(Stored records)
>>>>

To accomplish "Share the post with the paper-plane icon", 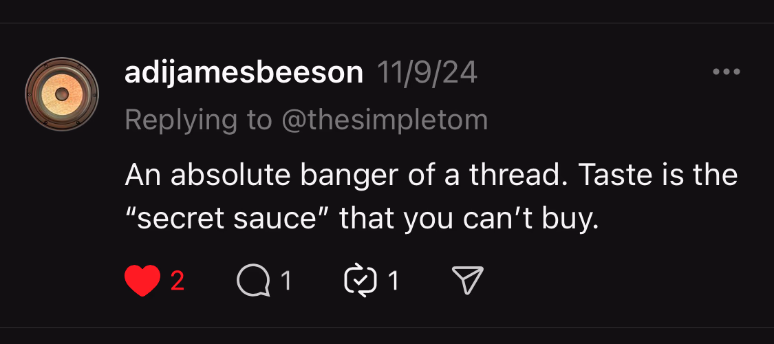I will (x=468, y=280).
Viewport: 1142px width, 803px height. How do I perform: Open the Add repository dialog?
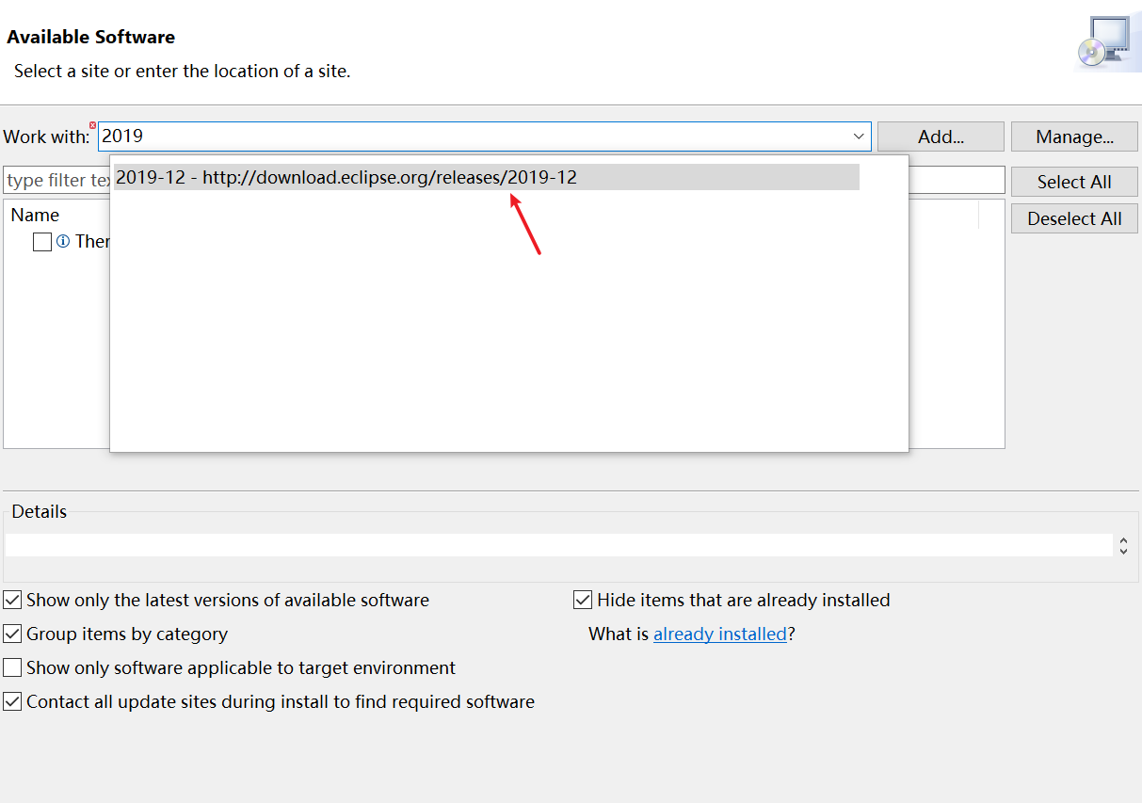(x=940, y=136)
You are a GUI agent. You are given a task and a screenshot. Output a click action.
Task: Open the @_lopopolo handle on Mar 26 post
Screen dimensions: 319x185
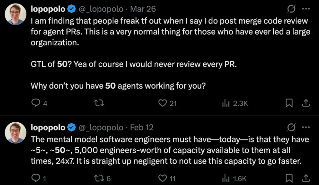101,9
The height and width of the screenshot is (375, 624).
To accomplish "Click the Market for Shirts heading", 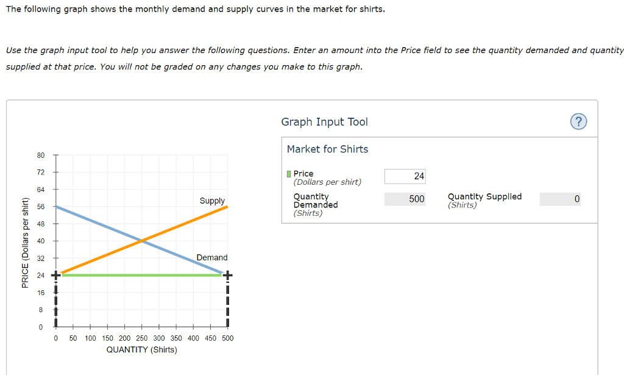I will coord(327,149).
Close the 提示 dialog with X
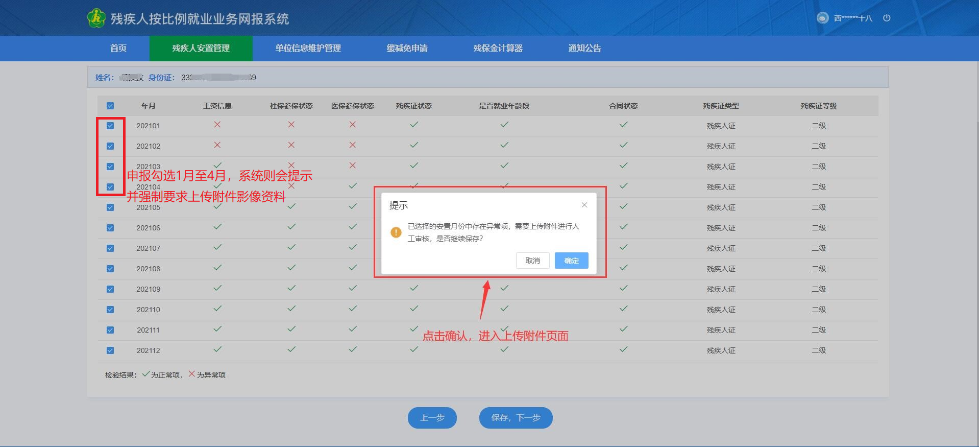 coord(584,205)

<<<<

What the task requires: Please copy every line of the records above in which "screenshot" appears.

Expected answer:
You are a GUI agent. You are given a task and a screenshot. Output a click action.
The height and width of the screenshot is (375, 624).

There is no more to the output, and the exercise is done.